I swallow. “If you don’t want to talk to me anymore, I understand.” That’s what I say, but internally, all of my being is screaming no. I’ve gotten too used to speaking to Declan. To opening up to him about things I’m not sure I can tell anyone else, not even Ezra. To feeling, for once in my life, like I’m the kind of person who gets to be loved, too. I can already feel a hollow loss growing in my chest, at the thought of Declan saying that he doesn’t want to speak to me anymore.
“I probably should cut things off,” he says, “but I’m not sure I could stop talking to you at this point, even if I wanted to.”
I try not to smile. Fuck. This is so weird, and I’m in so deep. “Same,” I say.
Seventeen
DECLAN AND I KEEP TALKING FOR HOURS, SPEAKING ABOUT anything and everything, total bullshit about MCU movies and whether Steve and Bucky are a canonical couple, to our theories on love.
“The issue is that we’ve never really gotten to see our own stories,” Declan tells me. “We have to make those stories ourselves. Even if a creator made a character to be straight, they put those characters out into the world, right? So those characters are mine now. And I say that Steve and Bucky are gay as hell.”

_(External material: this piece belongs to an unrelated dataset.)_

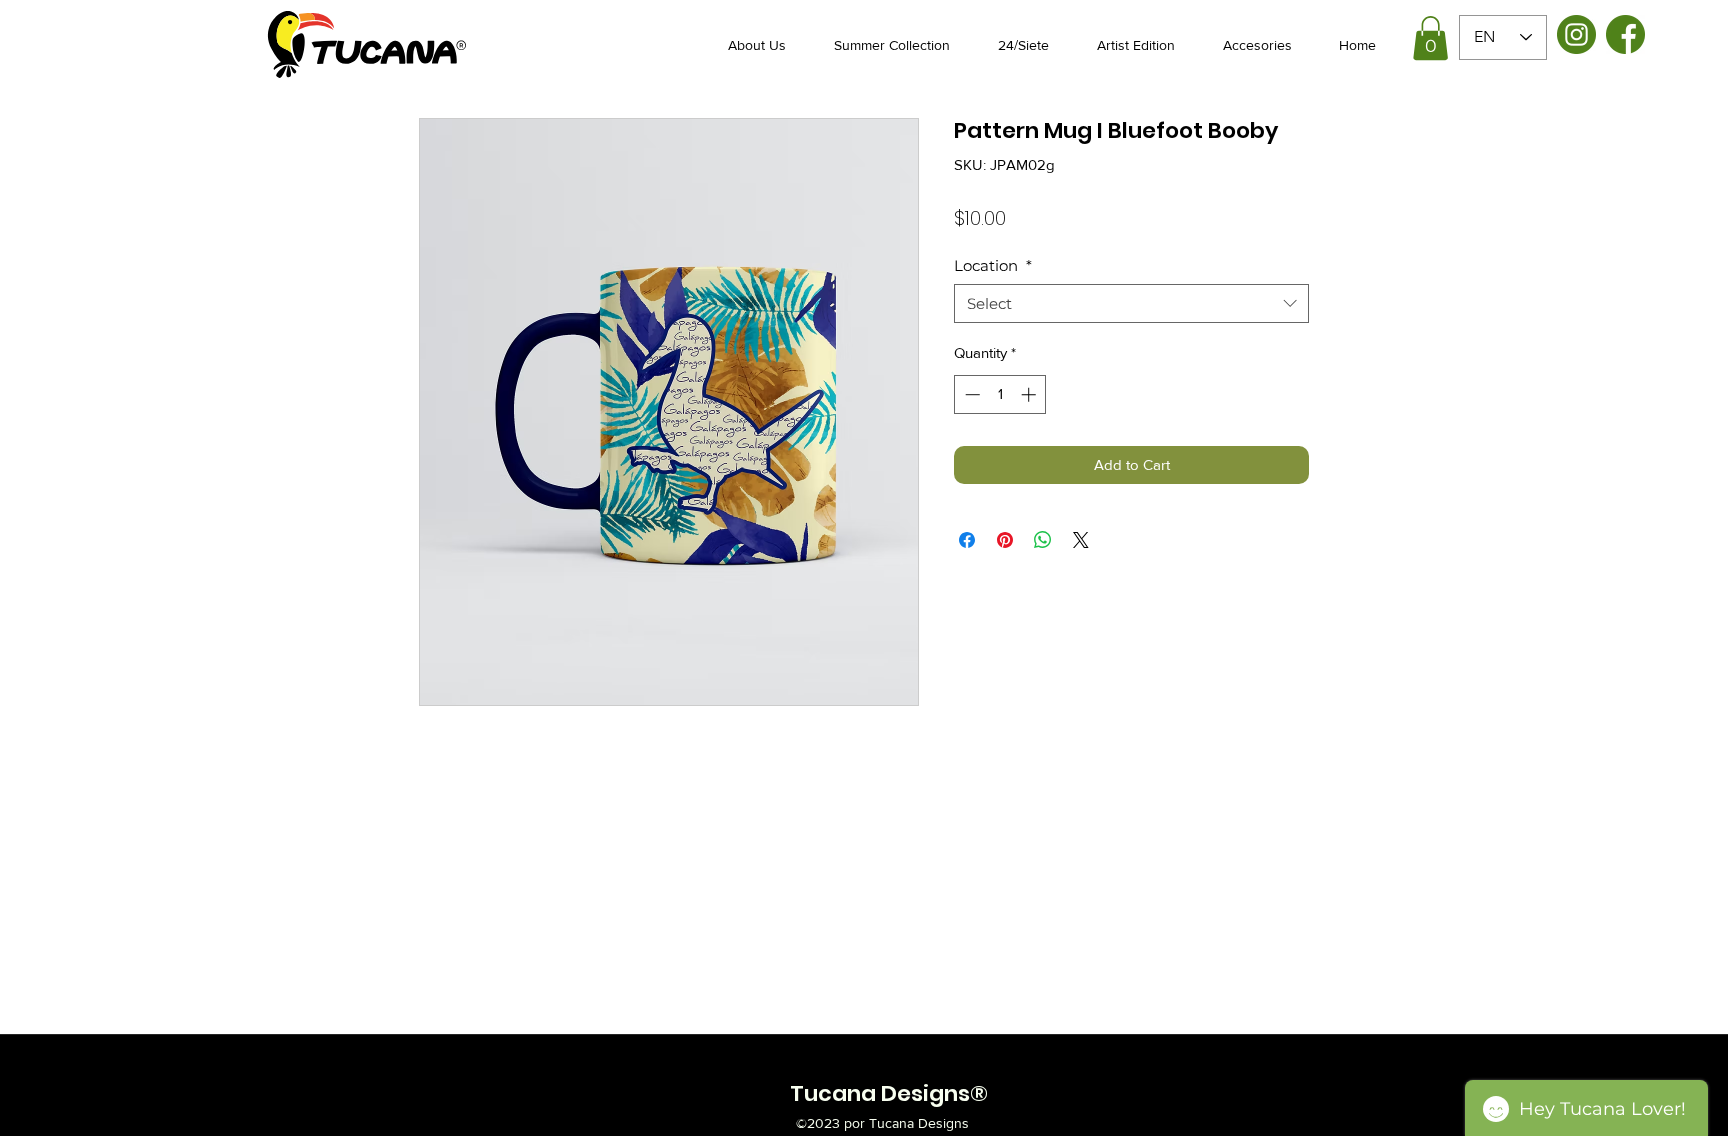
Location (993, 265)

We play music for each other through the phones. From Khalid to Billie Holiday, until we eventually fall into a pattern of Sigur Rós–like instrumentals. There’s a song that Declan tells me played in that Amy Adams alien movie that has me burying my face into my pillow so he won’t hear me cry, because there’s something about that song, the highs and lows and depth, and hearing Declan’s voice asking me if this isn’t one of the most beautiful songs I’ve ever heard, that makes me too fucking emotional.
On Friday morning, I wake up after about only two hours of sleep. I’m back at my Harlem apartment. My dad’s already up, making scrambled eggs.
“I’m surprised you’re awake,” he says to me from across the kitchen counter. “I got up at five to use the bathroom and saw your bedroom light was still on.”
“Oh,” I say, trying to pretend like it isn’t a big deal. “Must’ve fallen asleep without turning it off again.”
He gives me his I don’t believe you face, and I give him my I know, and I don’t care face. I sit at the counter while he slides my plate over. My dad takes a bite of toast, watching me carefully. I raise an eyebrow.
“Is there something on my face?”
“You seem really happy,” he says.
I raise both eyebrows this time. “Really?”
“It’s a good look, kid,” he says, reaching out to land a meaty hand on my head. “Smiling does wonders for you.”